El Ministerio Público tiene indebidamente el monopolio de la acción penal, lo que en los hechos significa que si el Ministerio Público no desea consignar un caso, es difícil que ello se produzca aunque las decisiones finales del Ministerio Público sean revisadas por el Poder Judicial Federal. Es, además, muy escaso el número de consignaciones en relación con el número de denuncias y querellas presentadas por los ciudadanos, lo que significa impunidad.
Ningún órgano constitucional autónomo –Banco de México, IFE, Comisión Nacional de Derechos Humanos– lo es a plenitud. Como demostró la elección federal de 2006 con el IFE, estos órganos suelen estar penetrados por los poderes formales o los poderes fácticos (medios de comunicación electrónicos, partidos, sindicatos, organizaciones empresariales, intereses trasnacionales, iglesias, etcétera).
El Poder Legislativo está necesitado de una gran reforma que lo democratice y lo ponga al servicio de los ciudadanos. No rinde cuentas a los ciudadanos, las comisiones del Legislativo –que son sus órganos fundamentales– no cuentan con el marco legal adecuado para tramitar en tiempo y forma las iniciativas de reforma o para controlar al Ejecutivo, se carece de un estatuto del parlamentario y de mecanismos que eviten la corrupción en su interior. Los legisladores han dejado de ser representantes de la nación y ahora lo son de los poderes fácticos.
La democracia en México, si se puede llamar así, es delegativa. El ciudadano vota cada tres años pensando que es libre, pero carece de instrumentos de control interelectoral. No hay mecanismos de accountability ni de rendición de cuentas fuertes. La transparencia al poder, impulsada en este sexenio, no va a la médula del poder, se queda en los poderes formales y no atiende a los poderes fácticos.
En estos días, Vicente Fox ha enviado al Congreso una iniciativa de reforma constitucional para que los partidos transparenten su vida interna, los recursos que emplean y el patrimonio que ejercen, lo que parece bien. Sin embargo, se olvidó del poder fáctico más importante: los medios de comunicación electrónica, que también deben ser sujetos obligados de las leyes de transparencia, por el papel que han acumulado en la videocracia que padecemos.
El sistema jurídico y político no se orienta a la protección de los derechos humanos.

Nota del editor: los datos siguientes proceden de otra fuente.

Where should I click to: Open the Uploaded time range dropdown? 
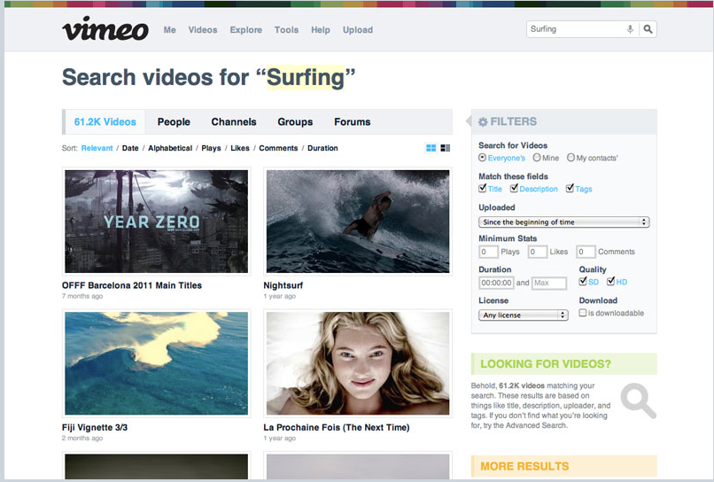[563, 222]
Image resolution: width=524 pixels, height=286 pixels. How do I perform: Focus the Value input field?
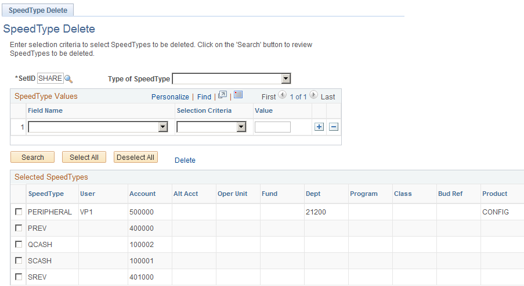click(273, 127)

Los derechos económicos, sociales y culturales carecen de medios de garantía jurídica. En México, para luchar por estos derechos, los ciudadanos tienen que hacer marchas y plantones y no como se debiera, acudir a los tribunales para reivindicar una vivienda, un hospital, una escuela, etcétera. El juicio de amparo –orgullo nacional– es una institución individualista y decimonónica, sin utilidad real de cara a los derechos humanos de los ciudadanos.

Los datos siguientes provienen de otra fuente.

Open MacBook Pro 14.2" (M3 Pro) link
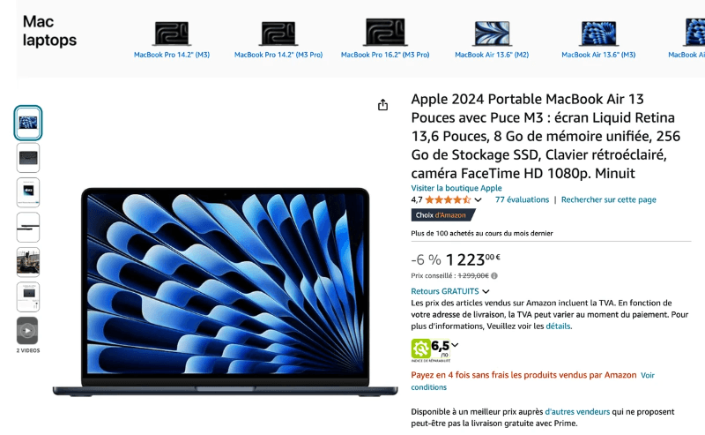Screen dimensions: 705x435 (278, 55)
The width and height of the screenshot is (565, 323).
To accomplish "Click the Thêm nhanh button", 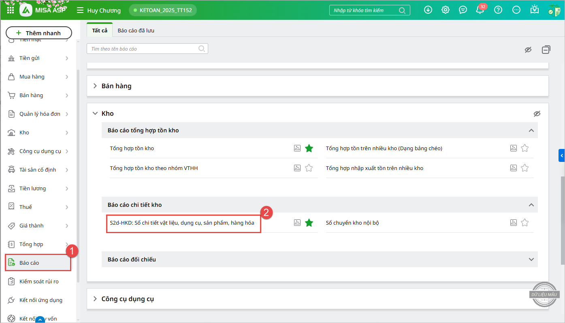I will (x=38, y=33).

Necesitamos mecanismos procesales de protección a los derechos colectivos e intereses difusos que hoy en día no existen. El sistema judicial requiere una profunda reforma para darle a cada ciudadano la acción popular de inconstitucionalidad. Las minorías deben tener acceso a los medios de comunicación electrónica a través de los tiempos del Estado para que realmente tengan voz. Todo el sistema, en cada uno de los poderes y órganos, debe incorporar mecanismos participativos y deliberativos.

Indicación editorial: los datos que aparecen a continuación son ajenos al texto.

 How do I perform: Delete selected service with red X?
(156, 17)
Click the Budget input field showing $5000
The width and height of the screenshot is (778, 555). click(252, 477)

López Obrador tiene razón en su crítica a las instituciones. No tendremos el fin de la transición hasta que tengamos un Estado de derecho pleno. Las instituciones no cumplen con sus fines sociales. Ha sido un error concebir la democracia y la transición sólo en términos electorales. La manera de estar en el siglo XXI es con un Estado fuerte para que exista y se desarrolle una sociedad civil fuerte.
JAIME CARDENAS
* Doctor en derecho, investigador del Instituto de Investigaciones Jurídicas de la UNAM y ex consejero electoral del IFE.